In a belligerent tone, Fenster said, “You need every one of these sprinklers. Maybe more.” It was a threat. He had the power to make Brian’s clients pay much more than necessary for their building, thereby undercutting Brian’s bidding credibility.
“Look at our test results.”
Fenster waved his hand. “Young man—”
At thirty-nine, Brian was indeed younger than Fenster, but quite well seasoned. He’d benefited tremendously from his father’s guidance, and also from his father’s large footprint and reputation as the best fire protection engineer and systems designer nationwide for some years before he vanished. Keeping his expression impassive with difficulty, Brian braced for the inevitable. It came, right on cue.
“Why are you arguing? Your father developed these codes.”
“We didn’t have Tensano then.”
That’s good. Voice calm, reasonable
. “This is a completely new material. It’s been extensively tested. Did you get the files I sent you? We did our own tests too, as usual. I have all that information there. Ignition time, burn time, all that. As you can see, if you’ll take the time, we have worked with the architect to use it extensively—”
“It doesn’t matter.”
“It does matter. Keeping costs down is what fire protection is supposed to do. Reducing costs means that fire protection will become more widespread.”

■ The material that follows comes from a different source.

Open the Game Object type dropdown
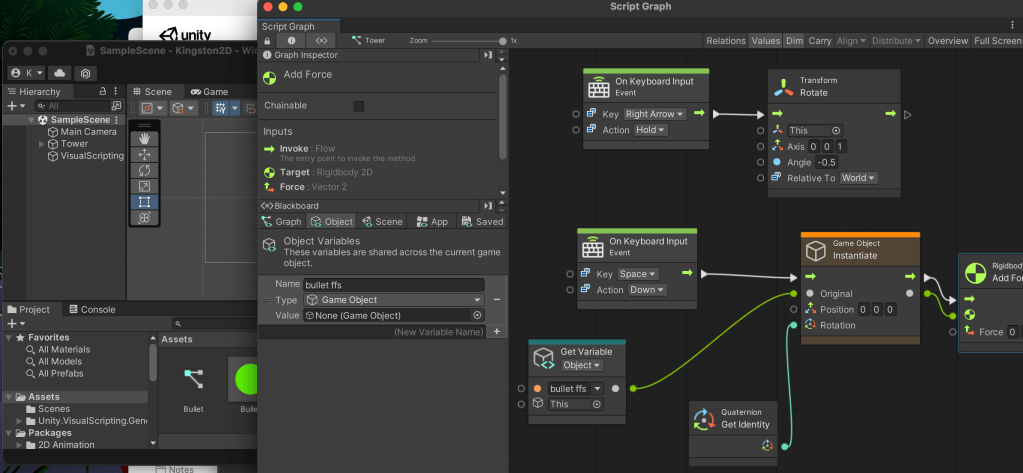This screenshot has height=473, width=1023. tap(395, 300)

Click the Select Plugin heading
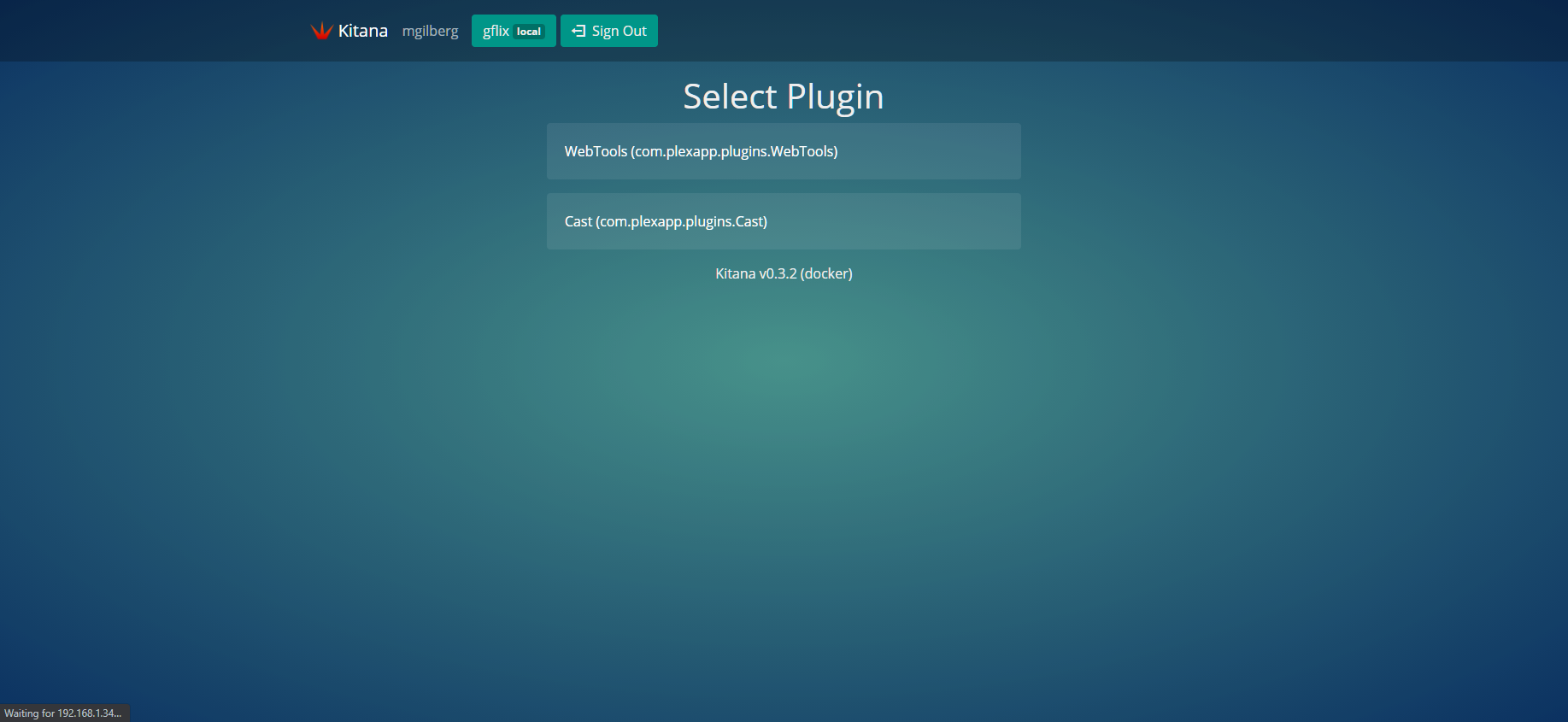point(783,97)

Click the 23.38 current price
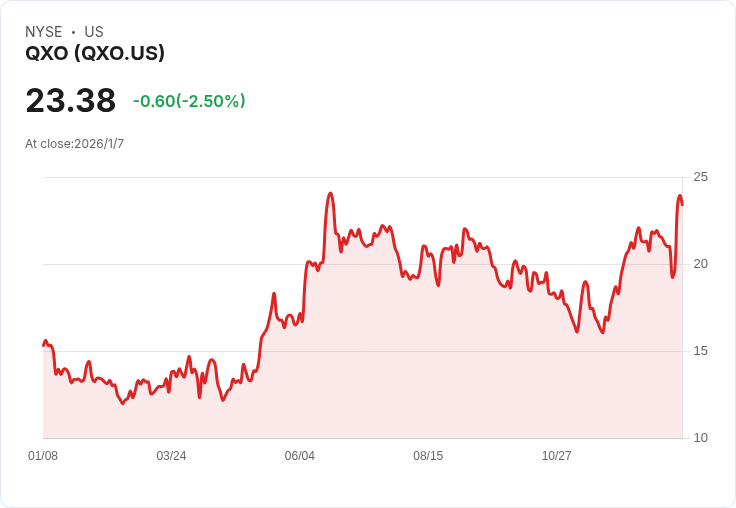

“Until there is a code upgrade, we go with the code we have.” Fenster stood. His sour expression belied his outstretched hand:
Don’t tell me what my job is, young man.
Brian stood as well, and shook Fenster’s hand. “You’re the boss.”
“Damn straight.”
After Fenster shut the flimsy door, shaking the trailer, Brian leaned back in his chair and put his hands behind his head. That was a wash. Even though he’d kept an even keel this time, he’d lost his temper with Fenster before. That episode kept coming back to bite him. He’d have to think of another approach. It was a delicate matter. In D.C., where many of his jobs were, they used his father’s reputation and work to keep him in check.
If Sam were here—
Brian smiled. If his father were here, he would be quite excited about Tensano and its fire-retardant properties. The difference was that he’d have been able to schmooze Fenster into thinking that less sprinklers was his idea.
Brian shared his father’s unusual height, but was more filled out, his short, sandy hair curly rather than straight and dark. Unlike his father, he was prone to bad-tempered outbursts. He liked to think he was improving on that count.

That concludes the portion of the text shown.